A long put option gives the buyer the right to sell 100 shares at the strike price before expiration. If the stock falls below the breakeven (strike minus premium paid), the put gains value. If the stock stays flat or rises, the put loses value and may expire worthless — limiting the loss to the premium paid. Long puts are used for directional bearish trades and for hedging existing stock positions.
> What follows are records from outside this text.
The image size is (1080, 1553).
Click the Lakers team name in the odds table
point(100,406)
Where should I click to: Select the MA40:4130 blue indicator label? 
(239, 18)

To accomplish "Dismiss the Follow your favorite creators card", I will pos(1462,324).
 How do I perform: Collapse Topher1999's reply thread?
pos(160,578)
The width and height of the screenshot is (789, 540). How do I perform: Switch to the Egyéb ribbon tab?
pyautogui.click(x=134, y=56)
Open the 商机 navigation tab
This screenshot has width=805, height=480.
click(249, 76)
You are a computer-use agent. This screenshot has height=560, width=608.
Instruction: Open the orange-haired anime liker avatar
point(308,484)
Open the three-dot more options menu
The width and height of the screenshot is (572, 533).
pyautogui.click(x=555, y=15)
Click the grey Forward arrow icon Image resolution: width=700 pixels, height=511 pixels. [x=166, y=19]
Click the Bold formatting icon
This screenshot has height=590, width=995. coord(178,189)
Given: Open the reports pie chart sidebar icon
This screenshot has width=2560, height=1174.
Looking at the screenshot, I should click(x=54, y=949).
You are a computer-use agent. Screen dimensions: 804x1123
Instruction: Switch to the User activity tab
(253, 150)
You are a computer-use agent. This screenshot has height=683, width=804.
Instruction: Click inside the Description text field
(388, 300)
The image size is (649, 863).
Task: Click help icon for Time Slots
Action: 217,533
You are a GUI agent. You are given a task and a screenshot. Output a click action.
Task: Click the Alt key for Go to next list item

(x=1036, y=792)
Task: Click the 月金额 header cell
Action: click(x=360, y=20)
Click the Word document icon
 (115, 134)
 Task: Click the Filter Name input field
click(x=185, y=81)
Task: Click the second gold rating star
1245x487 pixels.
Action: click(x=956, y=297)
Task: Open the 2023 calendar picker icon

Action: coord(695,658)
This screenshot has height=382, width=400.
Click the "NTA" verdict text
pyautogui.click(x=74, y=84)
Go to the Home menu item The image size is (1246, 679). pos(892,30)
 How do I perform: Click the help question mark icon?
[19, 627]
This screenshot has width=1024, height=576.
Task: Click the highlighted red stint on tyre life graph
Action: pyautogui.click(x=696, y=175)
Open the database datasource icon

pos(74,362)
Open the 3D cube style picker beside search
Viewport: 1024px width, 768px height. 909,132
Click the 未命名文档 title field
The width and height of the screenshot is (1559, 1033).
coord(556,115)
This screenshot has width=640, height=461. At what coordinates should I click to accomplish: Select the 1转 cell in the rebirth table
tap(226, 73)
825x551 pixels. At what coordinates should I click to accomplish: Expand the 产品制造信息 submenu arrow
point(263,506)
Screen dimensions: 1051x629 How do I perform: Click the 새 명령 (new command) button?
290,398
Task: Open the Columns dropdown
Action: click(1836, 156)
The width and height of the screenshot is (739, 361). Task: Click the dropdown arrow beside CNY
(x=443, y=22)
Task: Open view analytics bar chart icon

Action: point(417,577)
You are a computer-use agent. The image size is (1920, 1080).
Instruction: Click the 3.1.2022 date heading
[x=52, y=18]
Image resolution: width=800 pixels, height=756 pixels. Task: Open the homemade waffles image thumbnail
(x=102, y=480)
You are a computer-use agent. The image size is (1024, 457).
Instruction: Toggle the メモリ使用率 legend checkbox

Long put as a hedge (protective put)
When bought against an existing long stock position, a long put becomes a protective put — effectively creating a price floor. If the stock falls sharply, the put gains value, offsetting stock losses. This is portfolio insurance. The cost of the put is the insurance premium. Buying puts on individual positions or on ETFs (SPY puts) is one of the most common institutional hedging strategies.
When to buy puts
Long puts are most effective when IV Rank is low (cheap options), you expect a sharp directional move down, or you need to hedge an existing position quickly. Buying puts in high IV environments is expensive — the implied volatility priced in may already reflect the risk you are hedging. For cost-efficient bearish directional trades, consider the bear put spread (debit spread) which reduces the net cost.
Risk and time decay
Max loss is the premium paid. Max profit is the strike price minus the premium (stock can only go to zero). Time decay erodes the value of long puts daily — avoid holding long puts through slow, grinding moves where time decay exceeds directional gains. Close when target profit is reached or at 50% loss if the thesis is wrong. Long puts have the same theta decay risk as long calls.